A good guide can not only steer by the stars and sun, but is able to get on almost equally well without them. On the darkest and most overcast night, Qway never had the slightest doubt as to the direction in which our road lay—and this too in a part of the desert which he had previously never visited.
I often tested the sense of direction possessed by my men when we got into camp, by resting a rifle on the top of a sack of grain and telling them to aim it towards the north, afterwards testing their sighting by means of my compass.
Qway and Abd er Rahman were surprisingly consistent in their accuracy, and there was very little indeed to choose between them. There was considerable rivalry between them on this point in consequence. They were very seldom more than two degrees wrong on one side or the other of the true north.
Qway was an unusually intelligent specimen of the bedawin Arabs—a race who are by no means so stupid as they are sometimes represented. There was little that he did not know about the desert and its ways, and he was extraordinarily quick to pick up any little European dodges, such as map-making to scale, that I showed him; but on questions connected with irrigation, cultivation, building, or anything that had a bearing on the life of the fellahin, he was—or professed to be—entirely ignorant. He regarded them as an inferior race, and evidently considered it beneath his dignity to take any interest at all in them or their ways. He seldom alluded to them to me without adding some contemptuous remark. He never felt at home in the crowded life of the Nile Valley, declared that he got lost whenever he went into a town—this I believe to be the case with most bedawin—that the towns were filthy, the inhabitants all thieves, liars, “women” and worse, and that the drinking water was foul, and even the air was damp, impure, and not to be compared with that of his beloved desert.
The opinion of the Egyptians of the Nile Valley is equally unfavourable to the Arabs. They regard them as an overbearing, lawless, ignorant set of ruffians whom they pretend to despise—but they stand all the same very much in awe of them. After all, their views of each other are only natural; their characters have practically nothing in common, and criticism usually takes the form of “this man is different from me, so he must be wrong.”
Qway, in the caravan, was invariably treated with great respect.
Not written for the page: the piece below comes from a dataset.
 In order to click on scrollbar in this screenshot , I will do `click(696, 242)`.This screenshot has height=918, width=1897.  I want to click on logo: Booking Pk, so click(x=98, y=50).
He was usually addressed to as “khal (uncle) Qway,” and he was not the man to allow any lapses from this attitude, which he considered his due as an Arab and as the head-man of the caravan. Any falling off in this respect was immediately followed by some caustic reference on his part to the inferiority of slaves, “black men,” or fellahin, as the case required.
Abd er Rahman and the camel men all did their work well, and the difficulties due to the sand and the attitude of the natives that I had been warned that I should have to face, all appeared to be greatly exaggerated. With Qway as my guide, I hoped with the experience I had already gained, to make an attempt the next year, with a reasonable prospect of success, to cross the desert, or at any rate to penetrate much farther into it than I had already done, and reach some portion that was inhabited.
But just when I was preparing to return to Egypt, an event happened that put an entirely new complexion upon things, and upset the whole of my plans.